# [What to work on]
1. Please list every student that the doll-making article names as taking part in the project but not pictured.
2. In the doll-making article, what club worked with Lovada Ott to start the project?
3. Extend the doll-making article with a few more sentences that pick up after its final sentence.

Text passage below:

OAHS students get all dolled up for young hospital patients
Holding the dolls they made for delivery to the young patients at Crozer Burn Center this holiday season are, front from left, Brittany Mallon, Sarah DeHaven, Alexis Moore and Sallie Hammond. Standing from left are family and consumer science teacher Monica Brown, Michaela Rosenberg, Hannah Gordon, Brooke Hostetter, Brianna Masters, Rachel Andrews, Erin Oechsle, Noel Caron, Natasha Sumner, Tiffany Burns and special education teacher Lovada Ott. Students participating in the project who are not pictured include Kristin Miles, Lauren Gaffney, Mary Rachel Ledger, Alexis Rivera, Darius Montgomery, Andrea Longacre, Chelsea Guina and Melissa Guina.
During the holiday season, students in Monica Brown’s family and consumer science classes at Oxford Area High School made dolls to be donated to children being treated at Crozer Burn Center in Chester, Pa. The soft, all-cotton dolls are specially made to not aggravate the skin of a child being treated for burn injuries.
“The students made these dolls in addition to all their required class projects,” said Brown. “I really only expected a few dolls, but the doll fever spread and I had to find extra fabric. Each day, more students came to me saying they wanted to make one of the dolls.”
Now in its fourth year at Oxford Area High School, the project was initiated by special education teacher Lovada Ott in conjunction with the Lioness Club of the Aston Lions Club, of which she is a member.

End of Text passage.
Material shown below:

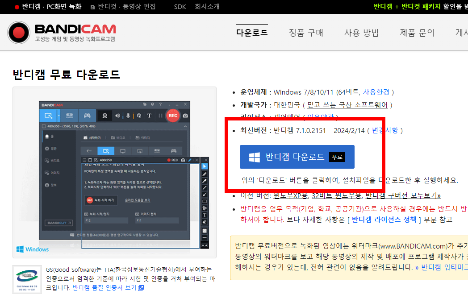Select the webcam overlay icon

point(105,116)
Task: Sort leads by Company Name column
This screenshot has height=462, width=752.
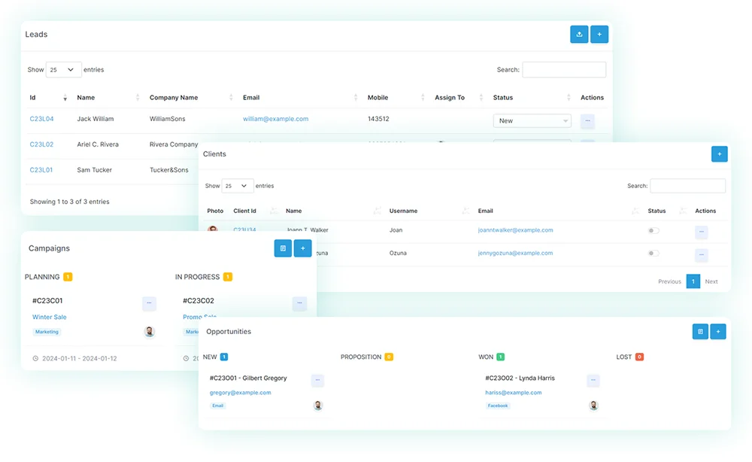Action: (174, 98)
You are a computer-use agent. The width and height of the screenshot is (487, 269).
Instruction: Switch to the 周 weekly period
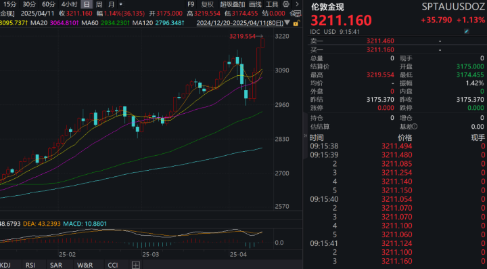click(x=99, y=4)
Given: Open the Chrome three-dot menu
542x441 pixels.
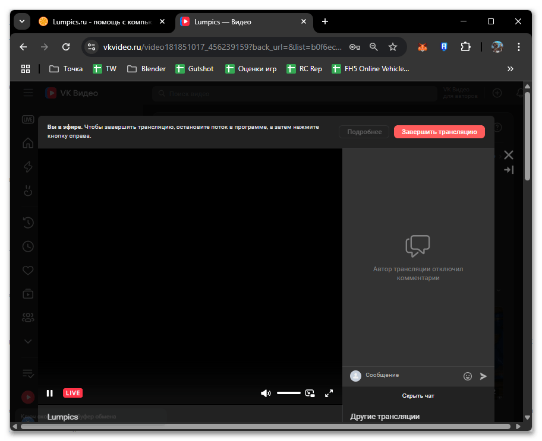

End of Material shown.
Material shown below:

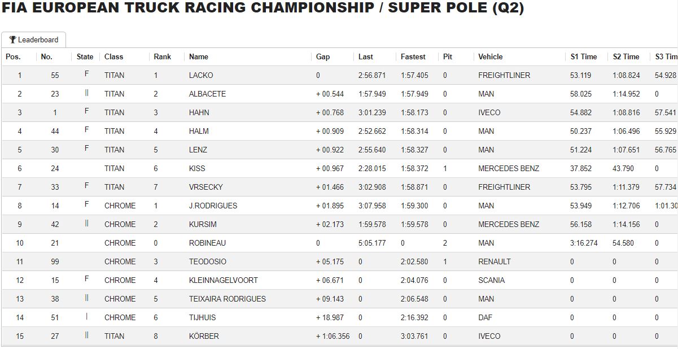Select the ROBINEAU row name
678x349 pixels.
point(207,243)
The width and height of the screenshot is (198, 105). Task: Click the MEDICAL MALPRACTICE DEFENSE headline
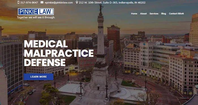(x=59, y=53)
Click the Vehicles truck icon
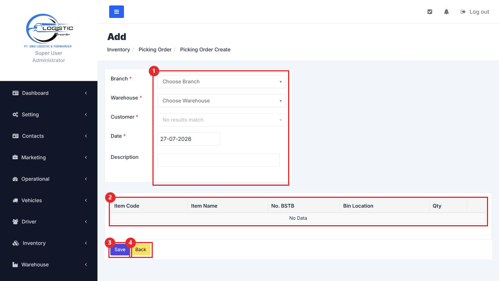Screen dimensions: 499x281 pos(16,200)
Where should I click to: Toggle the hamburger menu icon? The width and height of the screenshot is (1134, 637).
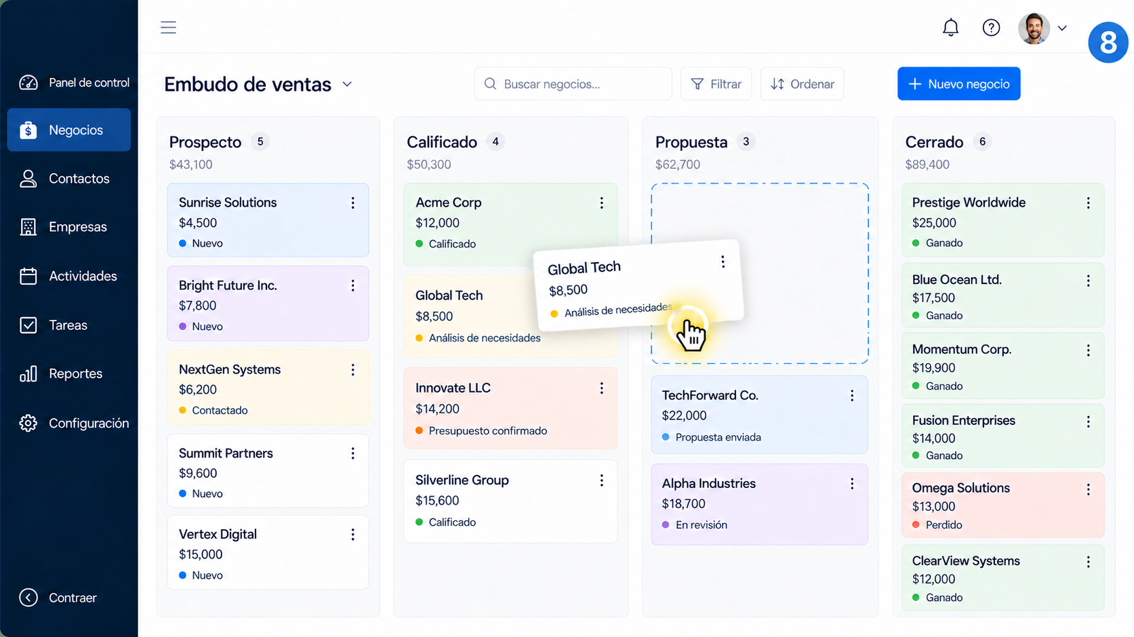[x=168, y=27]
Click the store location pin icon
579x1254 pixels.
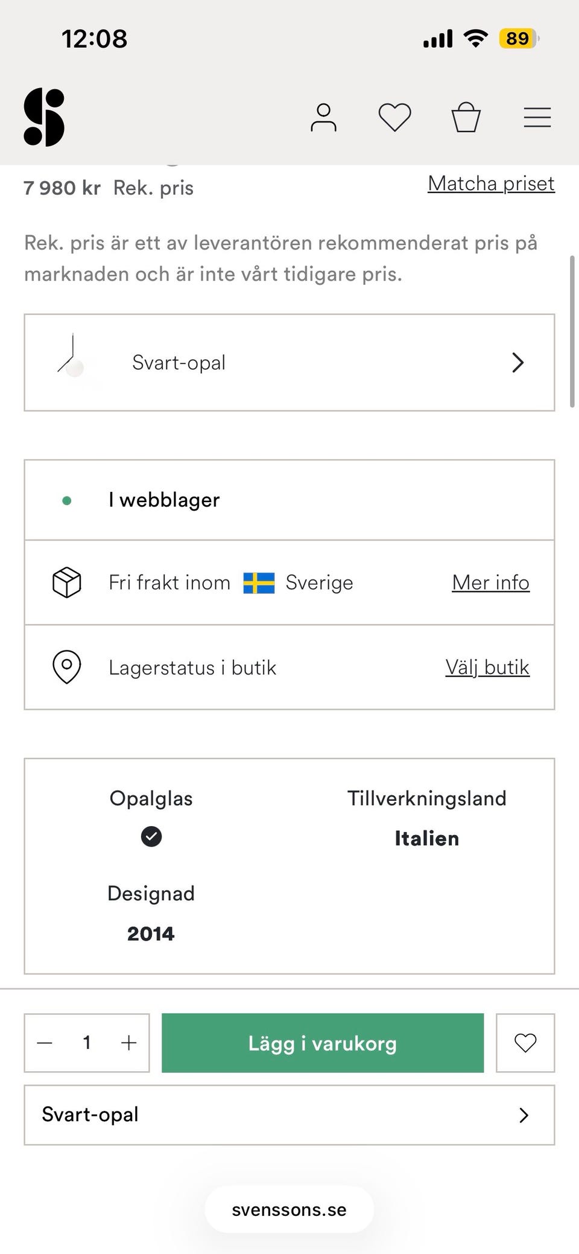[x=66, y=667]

End of Material shown.

# [Answer list]
1. Kristin Miles, Lauren Gaffney, Mary Rachel Ledger, Alexis Rivera, Darius Montgomery, Andrea Longacre, Chelsea Guina and Melissa Guina

2. The Lioness Club of the Aston Lions Club

3.
After hearing that children being treated in the burn unit are not able to bring their toys to the hospital for safety and sanitary reasons, she enlisted the club’s support in getting the project under way, and felt it would be an ideal way for Oxford students to give back.
“In past years, the dolls were made by students for their graduation projects, however that was not the case this year,” Ott said. “That’s when Mrs. Brown decided to make the dolls an extra-credit project for her students.”
Several students in the clothing construction and life skills classes took up the offer, resulting in 22 dolls for delivery to Crozer Burn Center, the most in the project’s four years. “The dolls are unique in that they cannot have external fibers such as hair or attachments like buttons,” said Brown. “But each doll is soft enough for the children to hug and each features a big heart on the front. The children really love them.”